Deciding when to forget in the Elephant file system
Interesting paper on an approach to version controlled filesystems mentioned during an interview with Hans Reiser:
"Modern file systems associate the deletion of a file with the immediate release of storage, and file writes with the irrevocable change of file contents. We argue that this behavior is a relic of the past, when disk storage was a scarce resource. Today, large cheap disks make it possible for the file system to protect valuable data from accidental delete or overwrite.
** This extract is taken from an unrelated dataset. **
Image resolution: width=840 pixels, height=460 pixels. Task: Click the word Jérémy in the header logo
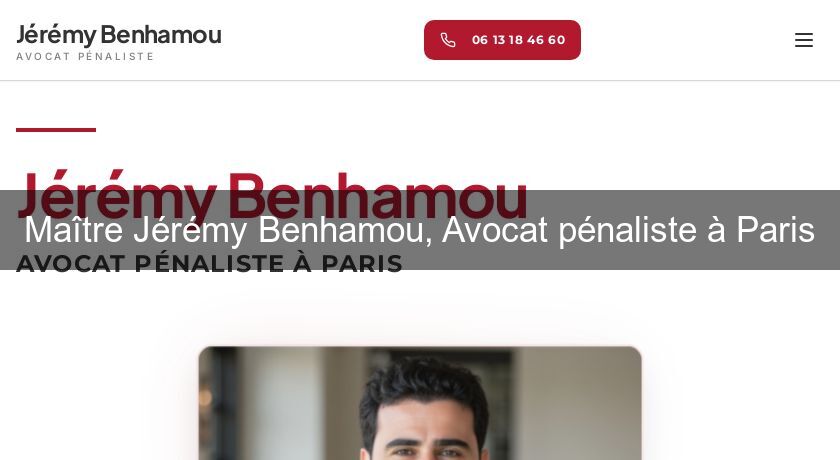[56, 36]
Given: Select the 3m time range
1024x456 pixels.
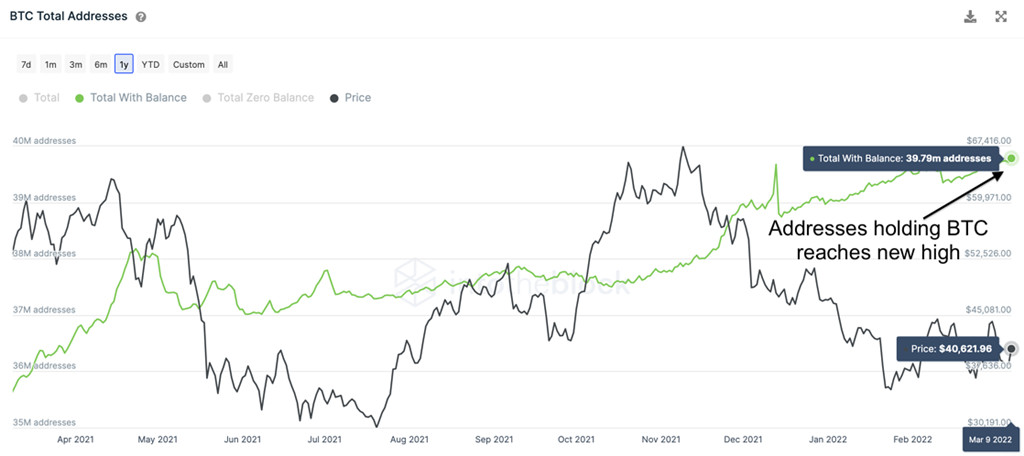Looking at the screenshot, I should tap(76, 64).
This paper describes the design, implementation, and performance of the Elephant file system, which automatically retains all important versions of user files. Users name previous file versions by combining a traditional pathname with a time when the desired version of a file or directory existed. Storage in Elephant is managed by the system using file-grain user-specified retention policies."
---
Comment from Slashdot interview with Hans Resier:
"I'm going back to school this fall, and in a year I hope to be admitted into a Masters of Computer Science program. I'd like my main research focus to be on filesystems.
I'm preparing by reading everything I can find: I'm working on Tanenbaum & Woodhull's "OS Design & Implementation"; I've read "Design and Implementation of the Second Extended Filesystem"; Steve Pate's "UNIX Filesystems" is waiting on my shelf; and of course, there's the FAQ and ReiserFS v.3 Whitepaper at www.namesys.com [namesys.com]. Specific questions: what branches of math are useful in this line of research? Any books, articles, etc., that I haven't listed that are a 'must read' or 'should read'? Those who have succeeded in building a better filesystem: what have they done that I should also do? Any mistakes I should avoid? Anything that no one told you about filesystems that you wish you had known up front? And are there any special tricks (above and beyond mastering your subject) to getting hired in this field once a degree is in hand?
Hans:
I was never able to get hired in this field, so I am probably not the one to ask about how to get hired.;-) Hmmm. Oh I know one! Don't tell your potential employer that you are working on your own file system nights and weekends, and you will retain all rights to it, and you won't stop work on it once they hire you.;-)
You should probably read about Plan 9, and about namespaces generally. The literature on namespaces seems to be just about hierarchical namespaces, but the notion present in that literature that they should be unified is a good one. I rather liked Gerard Salton's book on automatic text processing. Ted Nelson's Xanadu project was interesting reading, and you'll want to read Codd and Date about databases. Mikhail Gilula's book about set theoretic databases is a good one.
In regards to math, study the design of new mathematical models. Study closure, and its importance to various models ranging from algebra to relational algebra. Understand why mathematical models were designed to have the structure they have rather than learning what those structures are, so that you can learn to construct your own models. I don't know of any courses that teach that, but it is what is important to learn.
Are you sure that it wouldn't be better to hang out in cafes and bookstores for 4 years, and at the end of it write some piece of a filesystem? Cafes, bookstores, and attending random seminars will educate you better, and writing some piece of a filesystem will employ you better."